Spreading disaffection about senior officers and how they accepted the ‘Apex Grade’ after the 6th Central Pay Commission (CPC) resulting in “OROP” for them and how they should refuse to accept the ‘Apex Grade’. Before spreading such half-truths, people should have realized that officers from the Apex Grade are in receipt of OROP by default, not by design. The pension of past retirees is calculated on the minimum of the new pay grade and since the pay grade of such retirees is fixed, the 50% of the minimum in their case results in a fixed pension for past as well as current retirees by default. Moreover, this fixed pay concept is not new and has been in place since times immemorial. For example, during the 4thCPC, it was Rs 8000 fixed, during the 5th CPC, it became 26000 and during the 6th CPC it was upgraded to Rs 80000. This concept was not introduced by the 6th CPC. Rumour-mongers have also not realized that such officers also suffer in a way since on reaching the ‘Apex’ level, they do not get any enhancement of pay in service and their pay remains fixed without any further increment.
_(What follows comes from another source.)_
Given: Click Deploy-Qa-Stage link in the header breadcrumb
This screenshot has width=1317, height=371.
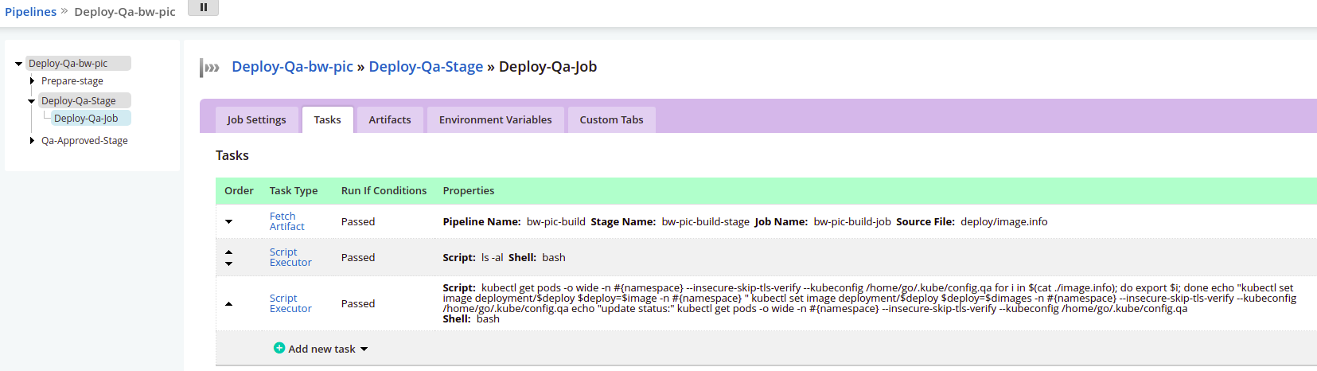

Spreading my old oped of the year 2012 by forging the date as 2015 and stating to the world that the Services HQ are still opposing Non Functional Upgradation (NFU) for the military officer cadre. My old oped had merely stated the restrictive view existing at one point of time in the Services HQ. After a series of deliberations, all three Services HQ were firmly of a view in favour of NFU, and still are, and have fully stood behind the concept. Please ignore emails castigating the Services HQ for not supporting NFU since there is no truth in them. My opeds may be sharp but those are meant to move the system into motion by stirring them out of inertia, and not to pinprick. My opinion, which is meant for positive movement ahead, should not be used as a tool to shame.

Spreading mails regarding false and imaginary calculation tables which are either lesser than what is admissible thereby resulting in disappointment or which are much higher than entitlement thereby resulting in raising false expectations.

Chain mails asking people to file individual cases even in those specific matters wherein judicial intervention has already succeeded and universal orders stand issued by the Govt for all similarly placed individuals or where judicial intervention has already failed resulting in a closure of the issue. (Clarification: Here I am only referring to futility of litigation in those cases where the Govt HAS suo moto already issued universal orders after a particular decision. I am not referring to those issues where despite a favourable judicial decision, the Govt has not issued universal orders)

Also, it is painful to receive messages pertaining to my last post wherein I had attempted to clear the air about pensions of ranks other than Commissioned Officers. It seems that in the melee, affected pensioners have overlooked a very important fact that the new Circulars issued by the PCDA (547 and 548) emanate from a Supreme Court decision stating that pension should not be based on the “minimum of pay band” itself but on “minimum of pay within the pay band” for each rank w.e.f 01-01-2006. It cannot apply to ranks other than commissioned ranks for the simple reason that their pension is based on notional maximum w.e.f 01-07-2009 and hence if the judgement is applied to them w.e.f 01-01-2006, it would result in loss to all ranks since then the pensions would then fall to ‘minimum’ like in the case of Commissioned ranks and all civilians and that is the reason why pensions have been protected for them from 01-07-2009 onwards. They stand to gain only from 01-01-2006 till 30-06-2009 by the Supreme Court decision during which time their pensions were based on the minimum and these new tables would only replace the old tables that were in force from 01-01-2006 till 30-06-2009. If at all there was an anomaly, it was not linked to this Supreme Court decision or these new Circulars and it was on some other issue- it should have been emphasized and taken up that if till 5th CPC (till 31-12-2005) their pensions were based on top of the scales, the same concept should have been extended w.e.f 01-01-2006 rather than from 01-07-2009.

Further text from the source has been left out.